═══ GIVEN DATA ═══

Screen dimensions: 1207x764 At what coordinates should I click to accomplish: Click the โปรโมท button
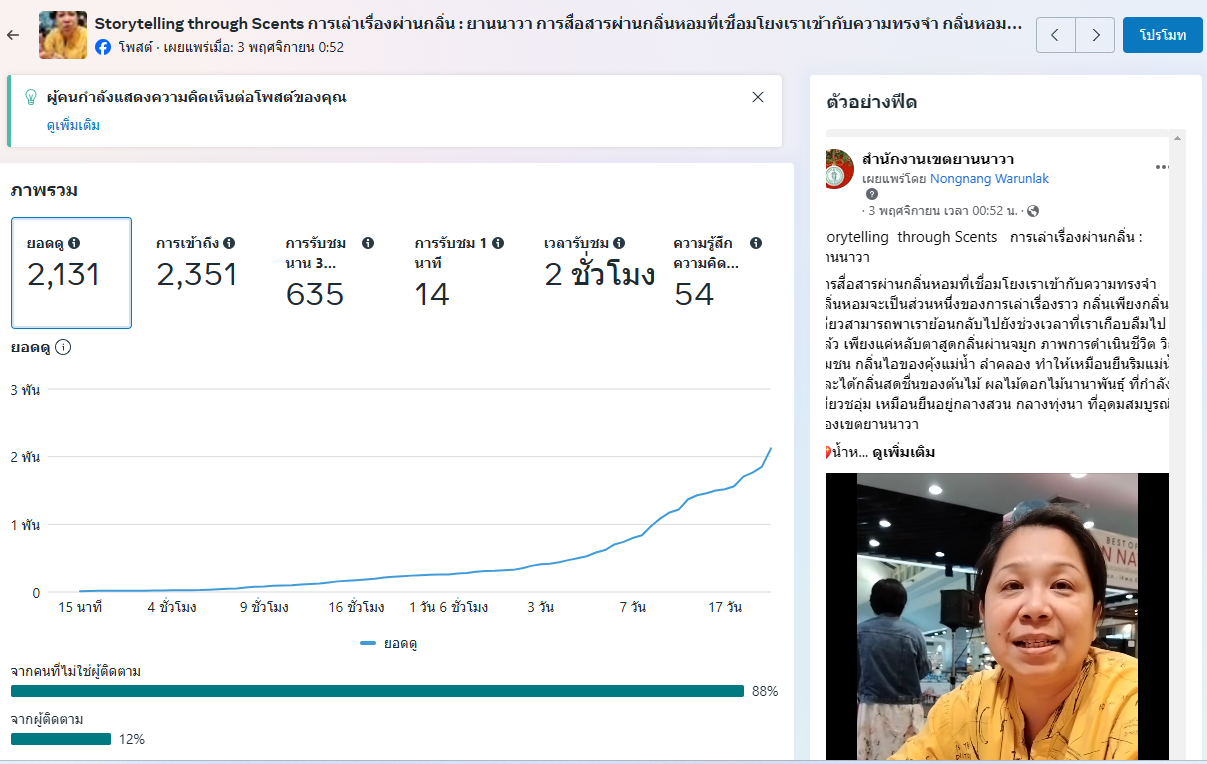(x=1162, y=35)
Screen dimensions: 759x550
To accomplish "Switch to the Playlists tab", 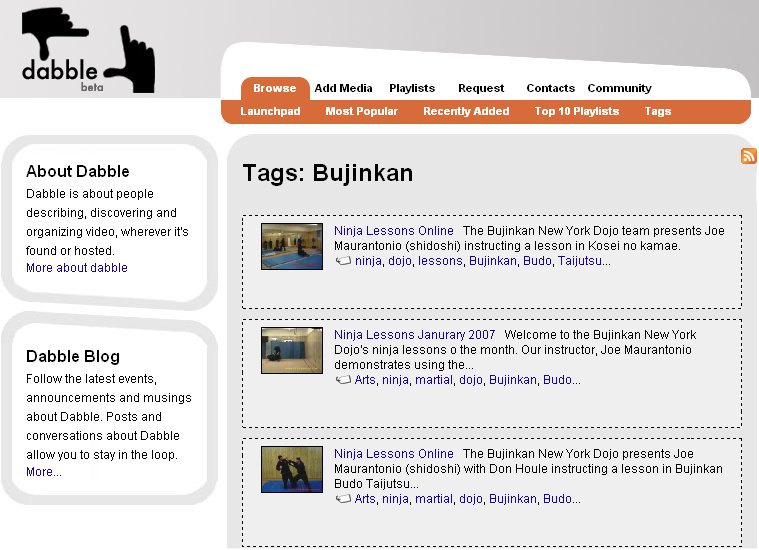I will click(x=412, y=88).
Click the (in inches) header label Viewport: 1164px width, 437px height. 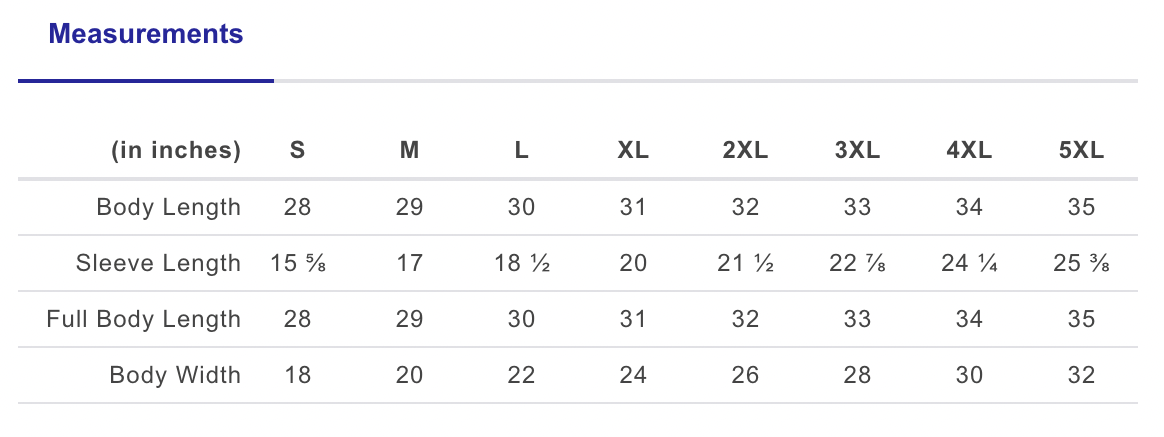pos(175,151)
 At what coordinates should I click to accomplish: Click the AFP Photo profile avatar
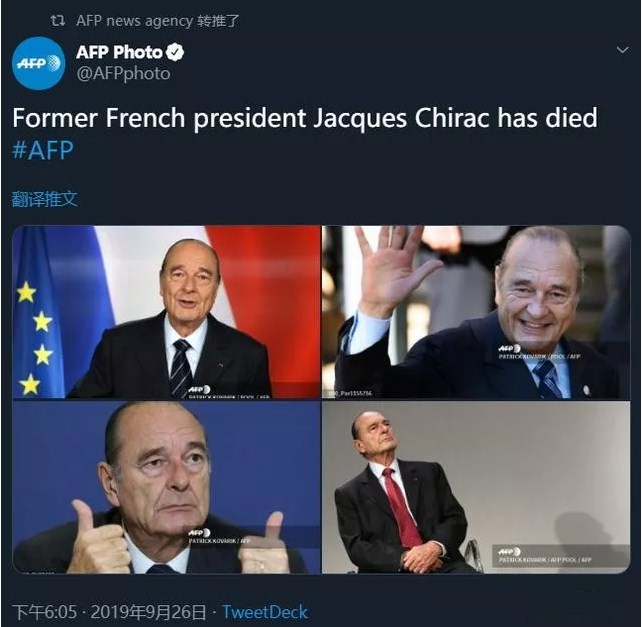38,63
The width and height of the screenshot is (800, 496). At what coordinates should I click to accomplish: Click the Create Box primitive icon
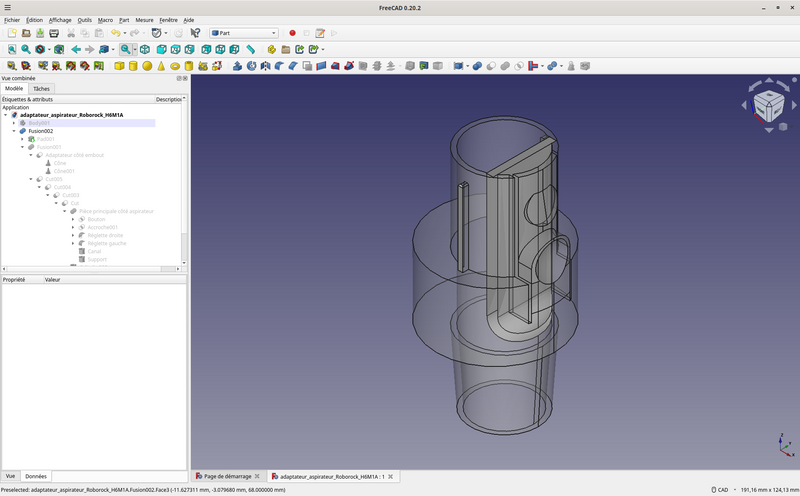(x=119, y=66)
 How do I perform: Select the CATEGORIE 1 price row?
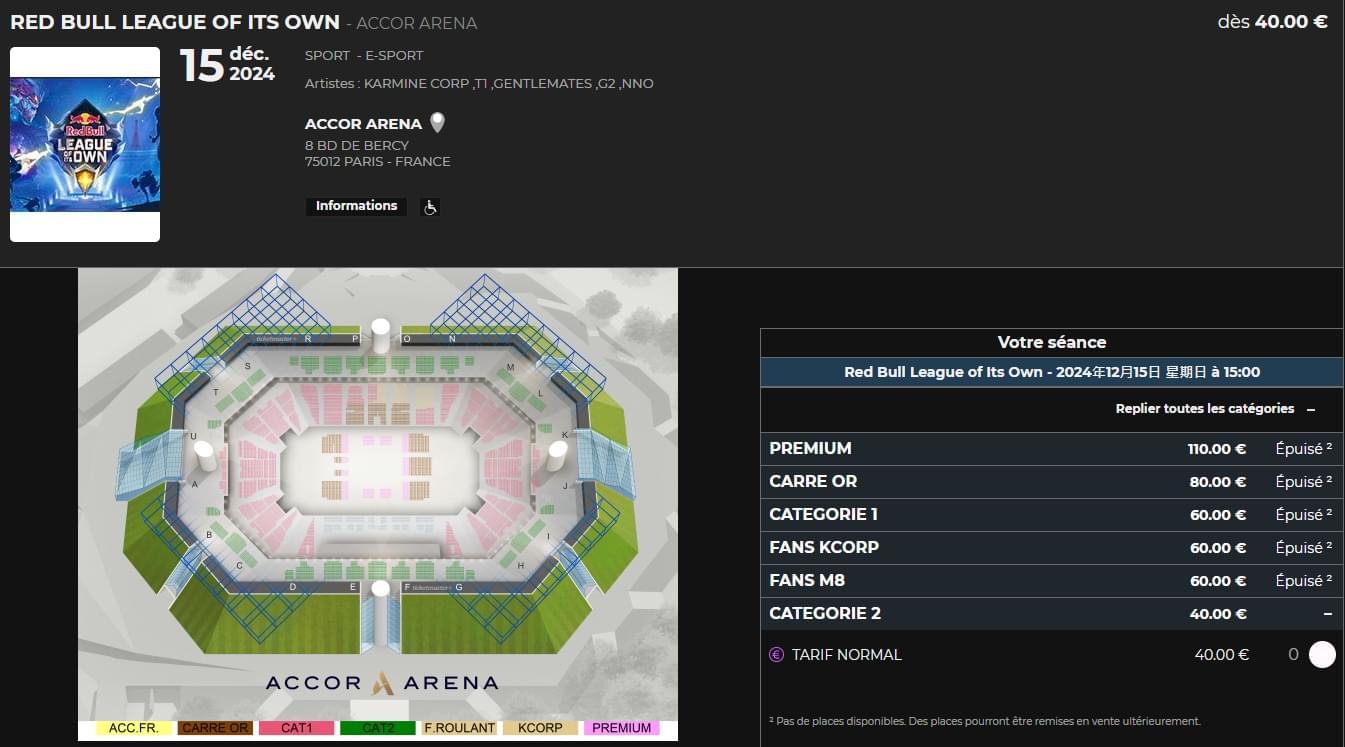coord(1052,515)
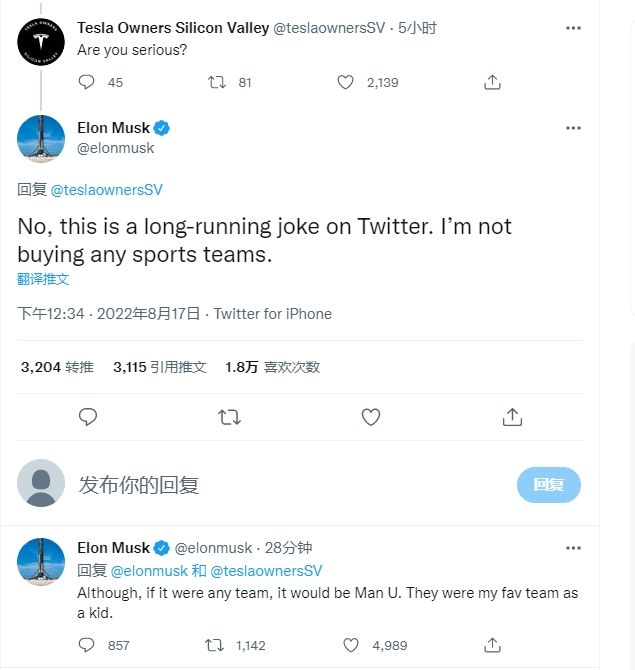635x670 pixels.
Task: Retweet Elon's sports teams tweet
Action: (229, 416)
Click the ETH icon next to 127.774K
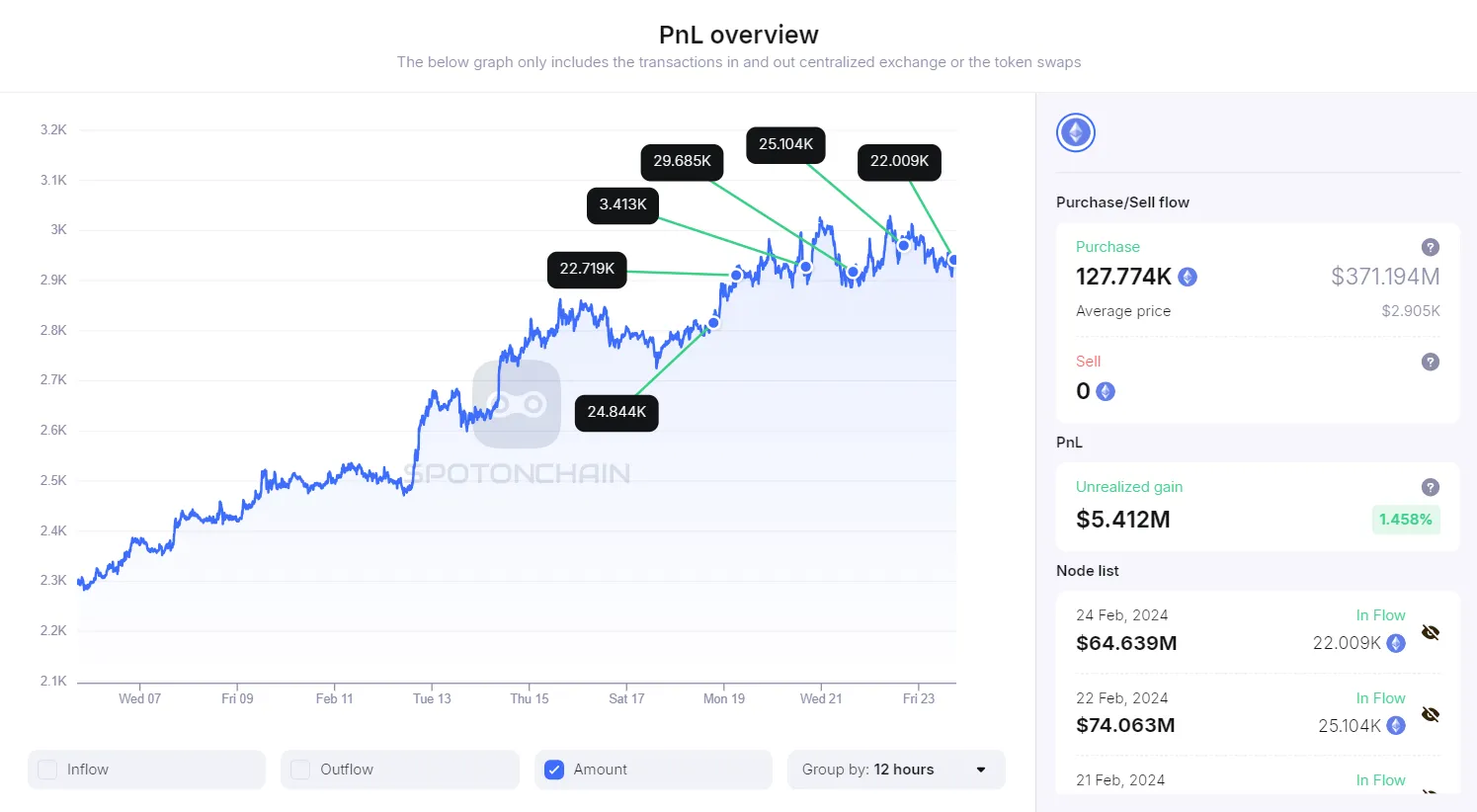The width and height of the screenshot is (1477, 812). pyautogui.click(x=1188, y=278)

═══

→ **EXERCISE PROMPT**
Pictures aside, reproduce exactly the lines from the one containing "How do I perform: Select" to the end of the listing above, both ends included.

→ **SOLUTION TO THE PROBLEM**
 How do I perform: Select the CATEGORIE 1 price row?
coord(1052,515)
635x670 pixels.
Task: Retweet Elon's sports teams tweet
Action: (229, 416)
Click the ETH icon next to 127.774K
The width and height of the screenshot is (1477, 812). pyautogui.click(x=1188, y=278)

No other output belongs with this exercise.